We are not going to get out of the present economic doldrums as long as we continue to be obsessed with the insane idea that austerity is the universal medicine. When an economy is already hanging on the ropes, you can’t just cut government spendings. Cutting government expenditures reduces the aggregate demand. Lower aggregate demand means lower tax revenues. Lower tax revenues means increased deficits — and calls for even more austerity. And so on, and so on …


  1. 🙂 !!!!!Må gött på Hasslö,Lars!Hälsa Fabian!! Janne i Götet!!

  2. “…simple-minded fixation on monetary measures and inflation, are not what it takes to get our limping economies out of their present day limbo.” So what is Lars saying? That we can have a big increase in fiscal stimulus and the result will not be extra inflation (which is already at the 2% target)? Or is he saying the old idea that given extra demand when inflation is already around 2% the main result is just more inflation rather than growth is now invalid? Those certainly aren’t ideas which central banks go along with. But if Lars can expand on the latter sort of claims I’m always willing to listen.

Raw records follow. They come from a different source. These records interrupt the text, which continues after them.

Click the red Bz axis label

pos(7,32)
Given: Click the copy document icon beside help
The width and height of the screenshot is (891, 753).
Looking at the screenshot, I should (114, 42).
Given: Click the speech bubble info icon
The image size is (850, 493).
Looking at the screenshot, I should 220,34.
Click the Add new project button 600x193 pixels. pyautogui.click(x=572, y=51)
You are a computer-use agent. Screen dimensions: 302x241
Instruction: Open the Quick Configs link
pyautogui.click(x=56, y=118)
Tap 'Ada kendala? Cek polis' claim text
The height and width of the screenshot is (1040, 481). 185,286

  3. We should not fear inflation. We should treat inflation as psychological, or as noise as Fischer Black described inflation in Noise (

    “I think that the price level and rate of inflation are literally indeterminate. They are whatever people think they will be. They are determined by expectations, but expectations follow no rational rules. If people believe that certain changes in the money stock will cause changes in the rate of inflation, that may well happen, because their expectations will be built into their long term contracts.”

    If inflation is psychological, or noise as Black claims, we can treat it with indexation of all incomes to price rises to guarantee that purchasing power is maintained even if unwanted inflation occurs.

    The world central bank unlimited currency swap network guarantees that major currencies will have access to unlimited credit lines with whichever central bank holds the world’s best money. The Fed demonstrated the power of money creation in 2008 to rescue world markets by making US Federal Reserve dollars available to the ECB and other central banks to loan on to their private depositors.

    Thus we should have fiscal expansion in the form of a basic income, funded entirely on the balance sheets of central banks linked in a currency swap network to make the world function like one bank. When there is one bank, there are no runs on the bank because the bank can always create deposits of the best money.

  4. Fortunately the UK general election has not seen much discussion about the deficit apart from oblique and crass remarks about money trees when it comes to increasing public spending. QE may have saved the financial institutions but did little to advancing economies or even dealing with the deficit. How long do we go on for before accepting QE does not work. Seven years of austerity and now the Conservative government has given up on removing the deficit (2025 is now their alleged target). Inflation is only relevant if the economy is being overheated because consumers have more money than they know what do with and/or the pound is massively devalued – i.e. 40 to 50%. If anything Labour’s plans are on the modest side.